This problem gives learners the opportunity to describe and predict outcomes, and consider the meaning of 'fair'. The interactivity simulates the die-throwing, so data can be collected quickly and easily.

Possible approach

You could introduce this problem either by using the interactivity or by having two children come to the front to play it. Whichever way you choose, play the game a few times and if not using the interactivity, record the outcomes on the board. Ask the class to predict what would happen if the game was played many times, for example $100$ times. Take suggestions from the children, looking out for those who justify their answer based on the few games which have already been played.

Suggest that the group tests out their theories. Again, this could be done using the 'Run x100' button on the interactivity or by pairs throwing dice and then collating class results. Bring pupils together to talk about their findings and ask them whether the game is fair or not and why. Listen out for explanations which compare the number of possible winning throws using appropriate vocabulary. Some children might quantify the probability of throwing a six, for example, as $1$ out of $6$ or $\frac{1}{6}$ whereas throwing an odd number is $3$ out of $6$, or $\frac{1}{2}$.

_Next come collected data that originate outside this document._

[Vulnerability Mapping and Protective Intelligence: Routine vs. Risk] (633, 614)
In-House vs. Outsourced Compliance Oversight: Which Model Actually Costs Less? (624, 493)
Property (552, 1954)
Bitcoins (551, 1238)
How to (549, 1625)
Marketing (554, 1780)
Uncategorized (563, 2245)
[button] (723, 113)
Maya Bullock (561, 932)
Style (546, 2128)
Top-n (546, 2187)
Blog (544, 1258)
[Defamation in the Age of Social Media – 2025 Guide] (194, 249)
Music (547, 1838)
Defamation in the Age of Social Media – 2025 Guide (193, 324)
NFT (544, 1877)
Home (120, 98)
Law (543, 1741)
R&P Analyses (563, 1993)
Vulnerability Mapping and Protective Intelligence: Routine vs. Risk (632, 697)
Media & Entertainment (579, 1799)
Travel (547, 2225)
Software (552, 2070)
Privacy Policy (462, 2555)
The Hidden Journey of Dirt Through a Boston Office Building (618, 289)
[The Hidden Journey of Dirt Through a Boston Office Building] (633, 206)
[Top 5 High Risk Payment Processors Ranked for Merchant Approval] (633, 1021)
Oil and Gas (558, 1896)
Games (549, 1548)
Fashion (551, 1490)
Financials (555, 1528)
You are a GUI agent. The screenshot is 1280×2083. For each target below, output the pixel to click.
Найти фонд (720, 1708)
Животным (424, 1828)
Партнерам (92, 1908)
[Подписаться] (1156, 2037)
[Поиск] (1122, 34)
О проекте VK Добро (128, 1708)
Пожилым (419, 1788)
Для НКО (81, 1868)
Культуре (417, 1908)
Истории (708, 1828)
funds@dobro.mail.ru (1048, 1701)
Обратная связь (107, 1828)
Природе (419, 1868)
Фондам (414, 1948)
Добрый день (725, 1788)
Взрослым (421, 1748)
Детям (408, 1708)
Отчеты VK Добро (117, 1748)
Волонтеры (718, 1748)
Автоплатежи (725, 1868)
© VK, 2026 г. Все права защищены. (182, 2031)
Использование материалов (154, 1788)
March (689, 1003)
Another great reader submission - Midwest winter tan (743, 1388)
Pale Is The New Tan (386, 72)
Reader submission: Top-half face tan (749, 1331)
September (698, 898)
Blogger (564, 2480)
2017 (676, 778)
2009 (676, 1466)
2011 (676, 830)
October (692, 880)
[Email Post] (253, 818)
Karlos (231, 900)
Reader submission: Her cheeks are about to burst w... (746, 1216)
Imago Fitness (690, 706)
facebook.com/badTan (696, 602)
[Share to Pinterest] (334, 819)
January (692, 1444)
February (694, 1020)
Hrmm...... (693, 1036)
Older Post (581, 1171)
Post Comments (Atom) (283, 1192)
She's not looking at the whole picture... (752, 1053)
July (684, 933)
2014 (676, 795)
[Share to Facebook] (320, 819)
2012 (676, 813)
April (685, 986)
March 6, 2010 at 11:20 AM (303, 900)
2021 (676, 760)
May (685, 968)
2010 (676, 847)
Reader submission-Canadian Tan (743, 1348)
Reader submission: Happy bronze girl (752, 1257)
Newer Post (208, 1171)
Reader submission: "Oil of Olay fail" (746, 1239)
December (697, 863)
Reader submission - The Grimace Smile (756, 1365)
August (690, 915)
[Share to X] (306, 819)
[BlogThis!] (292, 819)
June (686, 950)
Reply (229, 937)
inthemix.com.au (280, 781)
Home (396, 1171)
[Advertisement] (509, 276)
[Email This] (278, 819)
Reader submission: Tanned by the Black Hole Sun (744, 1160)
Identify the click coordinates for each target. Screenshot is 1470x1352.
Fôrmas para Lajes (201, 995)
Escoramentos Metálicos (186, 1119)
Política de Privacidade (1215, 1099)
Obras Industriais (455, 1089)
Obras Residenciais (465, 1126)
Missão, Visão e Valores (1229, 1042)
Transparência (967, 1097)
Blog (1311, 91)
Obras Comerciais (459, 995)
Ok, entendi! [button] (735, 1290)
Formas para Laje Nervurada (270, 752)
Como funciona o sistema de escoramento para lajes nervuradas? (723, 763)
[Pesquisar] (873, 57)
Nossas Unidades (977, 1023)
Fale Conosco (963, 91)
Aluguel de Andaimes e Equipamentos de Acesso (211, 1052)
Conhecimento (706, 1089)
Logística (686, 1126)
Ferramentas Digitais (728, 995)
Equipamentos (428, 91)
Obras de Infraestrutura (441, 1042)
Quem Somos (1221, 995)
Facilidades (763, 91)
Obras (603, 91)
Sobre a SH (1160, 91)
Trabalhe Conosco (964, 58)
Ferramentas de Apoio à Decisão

It would be useful to encourage children to talk in pairs about what they understand as 'fair' - there will be different, but equally as valid, ideas about how to change the game.

Key questions

What numbers are possible to throw on the dice?
Who would win with each number?
Can you use this to decide how to make the game fair?

Possible extension

Learners could try Odds and Evens which extends the ideas in this problem.

Possible support

Having dice available will help those children who are not familiar with them and playing the game for themselves would also be of benefit.